You are viewing a plain text version of this content. The canonical link for it is here.
Posted to user@flink.apache.org by "Alam, Zeeshan" <Ze...@fmr.com> on 2016/08/19 13:50:00 UTC

Flink Cluster setup

Hi All,

I have set up a flink standalone cluster, with one master and two slave , all RedHat-7 machines. In the master Dashboard  http://flink-master:8081/ I can see 2 Task Manager and 8 task slot as I have set taskmanager.numberOfTaskSlots: 4 in flink-conf.yaml in all of the slaves.

Now when I first ran my program with no parallelism mention, I got exception :: java.io.IOException: Could not connect to BlobServer at address /master-node-ip:49313. So I unblocked port 49313 from the firewall and then my program ran successfully using a single task slot. I have couple of questions regarding this:


1.       How does flink uses port 49313, Is this port number arbitrary? How would I know which port to unblock before running my program?



2.       I wanted my job to utilize all my task slots, so I ran my program using ./bin/flink run -p 8 myjars/flinkstream-flinkcluster.jar. I again got the exception

java.io.IOException: Connecting the channel failed: Connecting to remote task manager + 'slave1-url.com/slave1-ip:45835' has failed. This might indicate that the remote task manager has been lost. And

java.io.IOException: Connecting the channel failed: Connecting to remote task manager + 'slave2-url.com/slave2-ip:45086' has failed. This might indicate that the remote task manager has been lost.

Again after unblocking these ports on the respective machines my program ran successfully utilizing all the 8 task slots.

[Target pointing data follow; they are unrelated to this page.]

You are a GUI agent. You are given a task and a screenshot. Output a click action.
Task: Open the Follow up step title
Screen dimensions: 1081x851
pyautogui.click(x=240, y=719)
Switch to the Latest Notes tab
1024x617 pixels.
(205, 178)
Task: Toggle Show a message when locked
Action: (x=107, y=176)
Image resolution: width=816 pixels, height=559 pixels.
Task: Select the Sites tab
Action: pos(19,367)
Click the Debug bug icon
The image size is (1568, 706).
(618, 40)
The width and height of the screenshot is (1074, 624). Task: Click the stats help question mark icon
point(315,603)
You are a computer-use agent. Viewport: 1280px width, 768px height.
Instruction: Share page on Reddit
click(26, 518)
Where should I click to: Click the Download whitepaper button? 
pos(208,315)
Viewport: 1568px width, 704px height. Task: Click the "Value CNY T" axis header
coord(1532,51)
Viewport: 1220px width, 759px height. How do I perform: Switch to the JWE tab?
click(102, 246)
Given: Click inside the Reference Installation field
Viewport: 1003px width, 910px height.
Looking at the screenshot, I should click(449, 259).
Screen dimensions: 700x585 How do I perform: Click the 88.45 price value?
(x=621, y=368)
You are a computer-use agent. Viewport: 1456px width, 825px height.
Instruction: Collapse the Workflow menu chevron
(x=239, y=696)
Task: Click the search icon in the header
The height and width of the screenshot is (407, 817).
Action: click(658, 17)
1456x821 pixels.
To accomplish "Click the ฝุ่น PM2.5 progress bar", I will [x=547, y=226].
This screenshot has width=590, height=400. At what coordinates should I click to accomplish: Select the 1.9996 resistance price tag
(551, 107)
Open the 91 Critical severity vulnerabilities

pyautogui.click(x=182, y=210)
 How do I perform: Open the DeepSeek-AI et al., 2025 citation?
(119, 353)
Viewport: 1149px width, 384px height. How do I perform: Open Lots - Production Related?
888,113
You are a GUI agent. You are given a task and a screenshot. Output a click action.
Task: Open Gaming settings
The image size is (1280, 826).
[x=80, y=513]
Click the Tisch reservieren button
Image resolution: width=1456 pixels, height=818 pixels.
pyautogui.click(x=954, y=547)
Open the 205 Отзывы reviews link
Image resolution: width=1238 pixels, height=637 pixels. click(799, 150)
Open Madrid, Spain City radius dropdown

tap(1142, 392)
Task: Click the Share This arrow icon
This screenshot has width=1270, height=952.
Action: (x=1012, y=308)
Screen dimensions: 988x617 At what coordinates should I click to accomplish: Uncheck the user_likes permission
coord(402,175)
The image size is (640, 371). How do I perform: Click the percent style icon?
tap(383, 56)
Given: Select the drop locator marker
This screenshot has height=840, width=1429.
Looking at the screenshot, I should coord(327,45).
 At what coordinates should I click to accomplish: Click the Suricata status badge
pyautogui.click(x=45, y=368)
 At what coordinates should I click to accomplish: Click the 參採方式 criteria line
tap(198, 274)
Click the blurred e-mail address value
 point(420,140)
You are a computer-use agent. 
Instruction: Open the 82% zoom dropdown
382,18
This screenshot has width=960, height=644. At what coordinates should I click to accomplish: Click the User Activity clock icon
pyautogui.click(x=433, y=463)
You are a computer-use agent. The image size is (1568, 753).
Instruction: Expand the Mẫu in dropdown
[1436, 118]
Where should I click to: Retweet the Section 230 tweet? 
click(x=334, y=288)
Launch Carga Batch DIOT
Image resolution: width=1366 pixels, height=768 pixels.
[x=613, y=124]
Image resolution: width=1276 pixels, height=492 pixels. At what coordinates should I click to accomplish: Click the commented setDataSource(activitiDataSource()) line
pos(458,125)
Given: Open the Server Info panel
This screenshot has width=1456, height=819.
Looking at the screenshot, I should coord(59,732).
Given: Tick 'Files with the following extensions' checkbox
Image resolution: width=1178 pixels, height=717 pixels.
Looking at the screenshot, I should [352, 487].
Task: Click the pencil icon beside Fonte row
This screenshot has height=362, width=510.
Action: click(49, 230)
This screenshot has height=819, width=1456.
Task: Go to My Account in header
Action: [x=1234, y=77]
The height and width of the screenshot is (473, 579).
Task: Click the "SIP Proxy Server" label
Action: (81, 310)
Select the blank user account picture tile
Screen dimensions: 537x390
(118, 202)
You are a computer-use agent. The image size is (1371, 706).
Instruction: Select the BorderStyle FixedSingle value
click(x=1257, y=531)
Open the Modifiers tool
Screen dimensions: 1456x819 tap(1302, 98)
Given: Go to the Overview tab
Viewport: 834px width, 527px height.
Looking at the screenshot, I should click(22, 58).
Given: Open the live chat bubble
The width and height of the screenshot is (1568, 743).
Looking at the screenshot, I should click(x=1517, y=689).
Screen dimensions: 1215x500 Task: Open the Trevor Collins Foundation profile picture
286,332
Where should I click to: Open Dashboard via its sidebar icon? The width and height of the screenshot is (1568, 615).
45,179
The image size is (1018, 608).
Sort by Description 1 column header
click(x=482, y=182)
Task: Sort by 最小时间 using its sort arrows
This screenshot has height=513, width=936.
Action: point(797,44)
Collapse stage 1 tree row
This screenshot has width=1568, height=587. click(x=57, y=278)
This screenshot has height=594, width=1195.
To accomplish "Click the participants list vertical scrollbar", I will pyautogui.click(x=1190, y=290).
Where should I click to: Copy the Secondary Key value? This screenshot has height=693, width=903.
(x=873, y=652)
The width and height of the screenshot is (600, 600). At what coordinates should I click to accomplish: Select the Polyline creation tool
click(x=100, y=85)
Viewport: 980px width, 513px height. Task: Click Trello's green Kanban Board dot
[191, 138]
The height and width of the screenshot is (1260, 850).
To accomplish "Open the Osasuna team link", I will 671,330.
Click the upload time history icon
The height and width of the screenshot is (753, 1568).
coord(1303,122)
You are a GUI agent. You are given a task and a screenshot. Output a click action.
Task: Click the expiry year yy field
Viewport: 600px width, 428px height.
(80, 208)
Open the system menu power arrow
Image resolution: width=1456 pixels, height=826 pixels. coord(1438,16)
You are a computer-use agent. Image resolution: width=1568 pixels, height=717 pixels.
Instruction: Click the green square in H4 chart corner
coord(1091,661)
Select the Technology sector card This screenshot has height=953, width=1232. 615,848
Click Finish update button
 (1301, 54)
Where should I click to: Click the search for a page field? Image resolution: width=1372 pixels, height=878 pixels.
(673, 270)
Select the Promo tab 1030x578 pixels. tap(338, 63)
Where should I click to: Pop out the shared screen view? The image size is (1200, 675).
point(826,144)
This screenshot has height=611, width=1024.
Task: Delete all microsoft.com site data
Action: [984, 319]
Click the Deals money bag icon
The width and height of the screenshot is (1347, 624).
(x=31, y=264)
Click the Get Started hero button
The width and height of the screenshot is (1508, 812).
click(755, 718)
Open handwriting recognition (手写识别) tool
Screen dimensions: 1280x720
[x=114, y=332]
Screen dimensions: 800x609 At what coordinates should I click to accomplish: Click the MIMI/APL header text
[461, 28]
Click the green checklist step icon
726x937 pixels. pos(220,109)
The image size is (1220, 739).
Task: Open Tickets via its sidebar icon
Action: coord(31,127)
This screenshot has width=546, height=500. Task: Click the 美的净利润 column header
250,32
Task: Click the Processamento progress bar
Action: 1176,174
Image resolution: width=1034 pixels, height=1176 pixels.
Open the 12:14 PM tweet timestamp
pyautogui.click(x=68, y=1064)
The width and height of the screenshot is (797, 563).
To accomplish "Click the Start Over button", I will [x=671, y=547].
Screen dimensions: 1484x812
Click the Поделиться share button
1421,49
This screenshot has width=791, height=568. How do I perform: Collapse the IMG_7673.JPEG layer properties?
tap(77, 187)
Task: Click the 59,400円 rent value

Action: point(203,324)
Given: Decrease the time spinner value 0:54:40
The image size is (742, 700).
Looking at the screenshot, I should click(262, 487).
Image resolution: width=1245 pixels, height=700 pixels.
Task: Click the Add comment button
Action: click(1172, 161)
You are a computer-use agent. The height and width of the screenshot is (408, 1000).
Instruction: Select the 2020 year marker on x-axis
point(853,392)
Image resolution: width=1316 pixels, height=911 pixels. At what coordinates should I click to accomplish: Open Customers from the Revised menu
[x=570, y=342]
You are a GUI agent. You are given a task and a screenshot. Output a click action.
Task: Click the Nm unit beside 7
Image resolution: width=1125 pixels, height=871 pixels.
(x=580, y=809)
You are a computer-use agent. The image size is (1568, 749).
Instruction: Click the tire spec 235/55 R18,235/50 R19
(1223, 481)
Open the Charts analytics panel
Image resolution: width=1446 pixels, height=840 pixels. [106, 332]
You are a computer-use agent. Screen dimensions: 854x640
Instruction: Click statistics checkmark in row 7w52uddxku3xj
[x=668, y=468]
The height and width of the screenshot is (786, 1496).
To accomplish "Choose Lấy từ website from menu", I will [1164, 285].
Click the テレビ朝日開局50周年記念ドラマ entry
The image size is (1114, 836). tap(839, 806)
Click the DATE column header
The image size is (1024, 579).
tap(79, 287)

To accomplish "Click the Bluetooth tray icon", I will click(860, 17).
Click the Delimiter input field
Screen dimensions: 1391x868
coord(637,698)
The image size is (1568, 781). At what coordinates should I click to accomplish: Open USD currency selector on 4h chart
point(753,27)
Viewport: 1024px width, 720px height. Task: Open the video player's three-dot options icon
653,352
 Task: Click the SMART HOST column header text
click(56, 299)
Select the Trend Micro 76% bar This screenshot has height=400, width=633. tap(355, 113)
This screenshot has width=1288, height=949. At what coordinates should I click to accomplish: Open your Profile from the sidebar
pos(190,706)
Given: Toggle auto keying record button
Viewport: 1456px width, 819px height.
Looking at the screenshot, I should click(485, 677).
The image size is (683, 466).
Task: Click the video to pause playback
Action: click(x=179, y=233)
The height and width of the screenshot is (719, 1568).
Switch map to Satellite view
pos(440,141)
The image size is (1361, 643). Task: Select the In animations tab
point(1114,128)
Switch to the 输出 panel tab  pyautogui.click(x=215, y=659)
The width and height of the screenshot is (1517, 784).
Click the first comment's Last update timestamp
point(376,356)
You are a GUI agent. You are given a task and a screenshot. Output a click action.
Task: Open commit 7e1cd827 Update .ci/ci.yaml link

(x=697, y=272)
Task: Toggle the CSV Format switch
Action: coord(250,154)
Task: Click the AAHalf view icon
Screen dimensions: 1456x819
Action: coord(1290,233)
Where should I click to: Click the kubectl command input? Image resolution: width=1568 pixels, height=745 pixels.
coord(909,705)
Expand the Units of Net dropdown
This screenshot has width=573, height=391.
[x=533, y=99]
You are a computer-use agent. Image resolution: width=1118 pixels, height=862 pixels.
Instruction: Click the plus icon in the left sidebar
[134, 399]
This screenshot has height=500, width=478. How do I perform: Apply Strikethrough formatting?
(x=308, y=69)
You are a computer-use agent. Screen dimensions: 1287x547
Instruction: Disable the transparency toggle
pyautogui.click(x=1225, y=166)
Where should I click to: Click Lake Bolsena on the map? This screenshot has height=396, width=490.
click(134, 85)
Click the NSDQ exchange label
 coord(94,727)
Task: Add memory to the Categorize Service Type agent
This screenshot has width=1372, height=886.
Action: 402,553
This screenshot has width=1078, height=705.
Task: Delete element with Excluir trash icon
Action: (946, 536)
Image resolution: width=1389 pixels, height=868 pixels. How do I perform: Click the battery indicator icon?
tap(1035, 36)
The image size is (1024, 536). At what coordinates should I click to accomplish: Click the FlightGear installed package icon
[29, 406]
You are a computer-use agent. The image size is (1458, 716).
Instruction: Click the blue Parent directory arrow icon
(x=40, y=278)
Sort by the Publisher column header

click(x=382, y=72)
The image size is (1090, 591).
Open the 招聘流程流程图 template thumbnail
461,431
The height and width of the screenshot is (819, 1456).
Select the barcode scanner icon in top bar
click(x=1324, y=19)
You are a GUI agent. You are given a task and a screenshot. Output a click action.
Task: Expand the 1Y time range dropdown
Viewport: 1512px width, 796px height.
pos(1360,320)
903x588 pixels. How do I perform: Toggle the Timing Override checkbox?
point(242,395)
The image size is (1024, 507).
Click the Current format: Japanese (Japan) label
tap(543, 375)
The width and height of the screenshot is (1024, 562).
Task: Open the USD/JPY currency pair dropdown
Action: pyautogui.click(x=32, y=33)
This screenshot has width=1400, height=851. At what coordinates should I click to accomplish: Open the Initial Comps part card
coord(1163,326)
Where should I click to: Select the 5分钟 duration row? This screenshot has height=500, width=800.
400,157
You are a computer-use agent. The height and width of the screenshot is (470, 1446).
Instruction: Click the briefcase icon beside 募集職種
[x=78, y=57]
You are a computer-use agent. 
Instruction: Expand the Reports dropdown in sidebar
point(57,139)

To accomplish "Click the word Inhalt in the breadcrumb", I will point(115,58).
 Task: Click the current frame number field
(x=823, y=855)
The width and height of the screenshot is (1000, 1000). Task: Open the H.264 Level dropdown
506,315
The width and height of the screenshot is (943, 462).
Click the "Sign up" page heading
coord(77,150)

What I want to know is how Flink is behaving now as all these 8 tasks are reading from the same Kafka topic. Will each task gets the same data from the Kafka topic or each task will be receiving separate data from others? What I want is to distribute the events from the same Kafka topic evenly to all the available task slots. Is this a proper way to do so?


Thanks & Regards
Zeeshan Alam



Re: Flink Cluster setup

Posted by Robert Metzger <rm...@apache.org>.
Hi,

Flink allocates the blob server at an ephemeral port, so it'll change every
time you start Flink.
However, the "blob.server.port" configuration [1] allows you to use a
predefined port, or even a port range.

If your Kafka topic has only one partition, only one of the 8 tasks will
read the data. Flink will not read the same data multiple times.
If the number of partitions is higher than the number of tasks, each task
will read multiple partitions.

If your data is evenly distributed among the partitions, you don't nede to
worry about that. As soon as you do a keyBy() operation, the data will be
shuffeled over the network, according to the key.
If you have unevenly distributed data, you can add the
dataStream.rebalance() call in the API.

Let me know if you have more questions.


Regards,
Robert



[1] https://ci.apache.org/projects/flink/flink-docs-master/setup/config.html

On Fri, Aug 19, 2016 at 3:50 PM, Alam, Zeeshan <Ze...@fmr.com> wrote:

> Hi All,
>
>
>
> I have set up a flink standalone cluster, with one master and two slave ,
> all RedHat-7 machines. In the master Dashboard  http://flink-master:8081/
> I can see 2 Task Manager and 8 task slot as I have set
> taskmanager.numberOfTaskSlots: 4 in flink-conf.yaml in all of the slaves.
>
>
>
> Now when I first ran my program with no parallelism mention, I got
> exception :: java.io.IOException: Could not connect to BlobServer at
> address /master-node-ip:49313. So I unblocked port 49313 from the firewall
> and then my program ran successfully using a single task slot. I have
> couple of questions regarding this:
>
>
>
> 1.       How does flink uses port 49313, Is this port number arbitrary?
> How would I know which port to unblock before running my program?
>
>
>
> 2.       I wanted my job to utilize all my task slots, so I ran my
> program using ./bin/flink run -p 8 myjars/flinkstream-flinkcluster.jar. I
> again got the exception
>
> java.io.IOException: Connecting the channel failed: Connecting to remote
> task manager + 'slave1-url.com/slave1-ip:45835' has failed. This might
> indicate that the remote task manager has been lost. And
>
> java.io.IOException: Connecting the channel failed: Connecting to remote
> task manager + 'slave2-url.com/slave2-ip:45086' has failed. This might
> indicate that the remote task manager has been lost.
>
> Again after unblocking these ports on the respective machines my program
> ran successfully utilizing all the 8 task slots.
>
>
>
> What I want to know is how Flink is behaving now as all these 8 tasks are
> reading from the same Kafka topic. Will each task gets the same data from
> the Kafka topic or each task will be receiving separate data from others?
> What I want is to distribute the events from the same Kafka topic evenly to
> all the available task slots. Is this a proper way to do so?
>
>
>
>
>
> *Thanks & Regards*
>
> *Zeeshan Alam *
>
>
>
>
>